--- Start of Exercise input ---

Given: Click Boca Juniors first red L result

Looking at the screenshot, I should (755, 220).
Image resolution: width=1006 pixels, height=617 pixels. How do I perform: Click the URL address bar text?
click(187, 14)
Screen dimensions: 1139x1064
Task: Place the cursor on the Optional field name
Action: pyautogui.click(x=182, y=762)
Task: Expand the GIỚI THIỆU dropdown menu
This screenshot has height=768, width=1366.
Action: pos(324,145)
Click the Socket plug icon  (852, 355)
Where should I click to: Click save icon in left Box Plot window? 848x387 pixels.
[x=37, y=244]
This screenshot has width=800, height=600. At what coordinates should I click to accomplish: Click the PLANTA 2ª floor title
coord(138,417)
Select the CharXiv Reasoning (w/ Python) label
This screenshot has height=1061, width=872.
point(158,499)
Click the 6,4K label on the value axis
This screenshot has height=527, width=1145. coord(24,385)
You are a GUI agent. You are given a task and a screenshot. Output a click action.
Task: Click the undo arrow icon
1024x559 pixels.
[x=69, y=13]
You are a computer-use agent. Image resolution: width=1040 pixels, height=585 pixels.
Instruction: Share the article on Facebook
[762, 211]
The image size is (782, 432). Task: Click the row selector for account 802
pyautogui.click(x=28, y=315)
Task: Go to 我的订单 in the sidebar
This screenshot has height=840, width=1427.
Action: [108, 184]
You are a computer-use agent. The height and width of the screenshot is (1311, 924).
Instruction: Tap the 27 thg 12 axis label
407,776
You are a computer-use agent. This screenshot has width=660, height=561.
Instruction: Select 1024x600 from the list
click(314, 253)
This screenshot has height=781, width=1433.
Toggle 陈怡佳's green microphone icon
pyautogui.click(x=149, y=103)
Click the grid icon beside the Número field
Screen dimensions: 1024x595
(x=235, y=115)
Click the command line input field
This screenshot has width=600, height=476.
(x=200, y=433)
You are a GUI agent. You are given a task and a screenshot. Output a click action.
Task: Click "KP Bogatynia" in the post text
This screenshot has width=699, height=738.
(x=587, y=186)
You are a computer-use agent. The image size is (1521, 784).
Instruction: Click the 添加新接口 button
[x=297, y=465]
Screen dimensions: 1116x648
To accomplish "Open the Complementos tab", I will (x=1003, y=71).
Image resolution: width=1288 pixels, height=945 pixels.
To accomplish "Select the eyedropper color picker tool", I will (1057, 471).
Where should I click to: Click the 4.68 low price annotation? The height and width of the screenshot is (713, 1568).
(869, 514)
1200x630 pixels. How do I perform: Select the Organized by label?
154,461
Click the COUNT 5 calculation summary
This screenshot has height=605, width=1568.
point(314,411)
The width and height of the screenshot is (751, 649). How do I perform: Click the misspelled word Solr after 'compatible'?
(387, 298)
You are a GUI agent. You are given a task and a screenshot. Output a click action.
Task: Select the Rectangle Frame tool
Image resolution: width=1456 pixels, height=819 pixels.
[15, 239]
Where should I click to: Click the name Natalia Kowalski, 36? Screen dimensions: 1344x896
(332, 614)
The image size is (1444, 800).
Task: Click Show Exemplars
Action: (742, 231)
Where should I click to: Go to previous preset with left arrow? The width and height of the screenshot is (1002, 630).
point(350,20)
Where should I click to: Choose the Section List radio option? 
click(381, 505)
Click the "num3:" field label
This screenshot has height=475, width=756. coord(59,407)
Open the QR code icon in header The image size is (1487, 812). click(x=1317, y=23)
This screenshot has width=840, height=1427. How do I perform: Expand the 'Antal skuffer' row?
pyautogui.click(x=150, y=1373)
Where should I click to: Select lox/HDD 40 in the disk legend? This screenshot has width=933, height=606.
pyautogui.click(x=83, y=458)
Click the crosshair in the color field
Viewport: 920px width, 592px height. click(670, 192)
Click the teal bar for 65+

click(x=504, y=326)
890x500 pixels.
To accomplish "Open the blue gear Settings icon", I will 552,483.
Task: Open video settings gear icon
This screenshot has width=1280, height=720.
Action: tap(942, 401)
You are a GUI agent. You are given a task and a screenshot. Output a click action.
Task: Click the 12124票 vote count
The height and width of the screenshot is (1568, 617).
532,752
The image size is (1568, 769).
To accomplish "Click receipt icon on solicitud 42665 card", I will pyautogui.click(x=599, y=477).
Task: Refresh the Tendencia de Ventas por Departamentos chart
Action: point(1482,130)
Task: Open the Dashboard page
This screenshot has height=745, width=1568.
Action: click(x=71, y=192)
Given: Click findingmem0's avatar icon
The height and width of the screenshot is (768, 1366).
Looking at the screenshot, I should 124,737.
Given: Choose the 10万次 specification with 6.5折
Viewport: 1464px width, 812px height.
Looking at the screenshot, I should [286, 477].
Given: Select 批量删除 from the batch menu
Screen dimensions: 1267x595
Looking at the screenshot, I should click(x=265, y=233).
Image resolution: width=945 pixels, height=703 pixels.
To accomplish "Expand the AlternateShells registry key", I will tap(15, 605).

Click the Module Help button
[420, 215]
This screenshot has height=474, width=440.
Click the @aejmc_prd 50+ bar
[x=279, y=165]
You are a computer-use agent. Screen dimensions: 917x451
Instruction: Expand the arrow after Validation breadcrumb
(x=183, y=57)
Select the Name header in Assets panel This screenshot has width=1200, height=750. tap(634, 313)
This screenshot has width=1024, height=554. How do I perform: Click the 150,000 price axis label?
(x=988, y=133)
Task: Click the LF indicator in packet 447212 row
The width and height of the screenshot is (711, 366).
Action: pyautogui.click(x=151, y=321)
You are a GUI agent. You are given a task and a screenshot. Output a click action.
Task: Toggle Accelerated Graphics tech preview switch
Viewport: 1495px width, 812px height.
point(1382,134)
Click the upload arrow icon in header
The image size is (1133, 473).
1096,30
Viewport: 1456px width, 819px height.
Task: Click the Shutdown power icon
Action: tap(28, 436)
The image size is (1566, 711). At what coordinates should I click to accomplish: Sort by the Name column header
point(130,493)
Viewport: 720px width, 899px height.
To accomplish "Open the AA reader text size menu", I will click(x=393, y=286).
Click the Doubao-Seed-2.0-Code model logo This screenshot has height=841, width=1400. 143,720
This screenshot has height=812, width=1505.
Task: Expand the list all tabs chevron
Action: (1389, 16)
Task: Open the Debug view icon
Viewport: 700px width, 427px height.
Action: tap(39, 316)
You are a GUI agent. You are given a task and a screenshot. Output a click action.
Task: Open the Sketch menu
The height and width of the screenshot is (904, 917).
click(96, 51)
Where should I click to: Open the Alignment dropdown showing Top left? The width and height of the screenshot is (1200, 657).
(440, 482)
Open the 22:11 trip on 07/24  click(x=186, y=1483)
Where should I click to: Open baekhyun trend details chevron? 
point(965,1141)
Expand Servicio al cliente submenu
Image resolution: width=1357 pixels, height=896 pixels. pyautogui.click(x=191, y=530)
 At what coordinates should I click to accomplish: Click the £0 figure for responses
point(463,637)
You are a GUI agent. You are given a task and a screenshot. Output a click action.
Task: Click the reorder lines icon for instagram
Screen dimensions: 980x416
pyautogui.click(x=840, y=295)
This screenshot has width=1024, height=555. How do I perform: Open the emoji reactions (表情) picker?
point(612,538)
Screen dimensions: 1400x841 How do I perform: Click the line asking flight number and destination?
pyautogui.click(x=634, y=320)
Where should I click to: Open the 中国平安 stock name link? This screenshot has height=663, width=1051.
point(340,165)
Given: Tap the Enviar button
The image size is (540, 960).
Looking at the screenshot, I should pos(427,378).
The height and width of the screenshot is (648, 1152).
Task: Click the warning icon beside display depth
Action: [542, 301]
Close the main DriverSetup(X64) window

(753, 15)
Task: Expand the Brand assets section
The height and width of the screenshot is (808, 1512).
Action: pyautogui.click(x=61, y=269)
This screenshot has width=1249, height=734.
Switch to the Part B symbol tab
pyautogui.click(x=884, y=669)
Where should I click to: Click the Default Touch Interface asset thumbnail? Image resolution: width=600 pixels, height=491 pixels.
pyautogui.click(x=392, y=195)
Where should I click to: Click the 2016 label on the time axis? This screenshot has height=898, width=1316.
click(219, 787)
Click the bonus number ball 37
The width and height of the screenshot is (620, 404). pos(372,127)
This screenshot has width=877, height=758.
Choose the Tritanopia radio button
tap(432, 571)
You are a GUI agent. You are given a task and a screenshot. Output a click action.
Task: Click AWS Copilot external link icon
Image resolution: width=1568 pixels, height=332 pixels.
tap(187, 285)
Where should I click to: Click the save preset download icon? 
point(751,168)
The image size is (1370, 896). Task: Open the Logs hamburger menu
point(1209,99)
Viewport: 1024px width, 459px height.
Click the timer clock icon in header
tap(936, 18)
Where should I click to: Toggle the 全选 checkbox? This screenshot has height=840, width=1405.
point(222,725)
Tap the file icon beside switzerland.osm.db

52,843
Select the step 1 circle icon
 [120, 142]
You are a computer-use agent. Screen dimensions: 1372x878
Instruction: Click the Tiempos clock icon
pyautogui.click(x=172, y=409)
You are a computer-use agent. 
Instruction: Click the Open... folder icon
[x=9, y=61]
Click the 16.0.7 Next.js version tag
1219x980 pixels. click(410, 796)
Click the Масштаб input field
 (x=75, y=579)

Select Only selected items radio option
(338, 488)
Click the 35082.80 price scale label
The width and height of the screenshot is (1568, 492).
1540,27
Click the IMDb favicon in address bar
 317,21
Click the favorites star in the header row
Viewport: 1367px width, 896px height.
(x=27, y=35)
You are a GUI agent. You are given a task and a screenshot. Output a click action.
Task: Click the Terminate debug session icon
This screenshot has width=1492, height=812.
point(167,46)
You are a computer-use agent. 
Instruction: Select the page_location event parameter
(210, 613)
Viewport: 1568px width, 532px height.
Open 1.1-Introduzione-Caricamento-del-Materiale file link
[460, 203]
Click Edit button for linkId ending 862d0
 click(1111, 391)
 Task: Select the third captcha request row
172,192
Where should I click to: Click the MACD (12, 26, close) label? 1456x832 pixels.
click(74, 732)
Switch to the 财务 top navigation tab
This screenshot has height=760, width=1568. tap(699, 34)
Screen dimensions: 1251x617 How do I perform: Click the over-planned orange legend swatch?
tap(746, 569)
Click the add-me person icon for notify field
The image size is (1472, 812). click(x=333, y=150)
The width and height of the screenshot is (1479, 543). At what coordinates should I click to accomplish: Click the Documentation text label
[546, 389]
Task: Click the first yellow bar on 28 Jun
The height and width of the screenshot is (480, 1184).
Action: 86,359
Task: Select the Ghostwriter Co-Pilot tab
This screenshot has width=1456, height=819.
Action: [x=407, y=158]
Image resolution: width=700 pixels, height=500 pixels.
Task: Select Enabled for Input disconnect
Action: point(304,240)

--- End of Exercise input ---

Task brief:
Copy out word for word the lines from the one containing "This screenshot has height=474, width=440." through the one containing "Action: pyautogui.click(x=151, y=321)", including both of those lines.

Final result:
This screenshot has height=474, width=440.
Click the @aejmc_prd 50+ bar
[x=279, y=165]
You are a computer-use agent. Screen dimensions: 917x451
Instruction: Expand the arrow after Validation breadcrumb
(x=183, y=57)
Select the Name header in Assets panel This screenshot has width=1200, height=750. tap(634, 313)
This screenshot has width=1024, height=554. How do I perform: Click the 150,000 price axis label?
(x=988, y=133)
Task: Click the LF indicator in packet 447212 row
The width and height of the screenshot is (711, 366).
Action: pyautogui.click(x=151, y=321)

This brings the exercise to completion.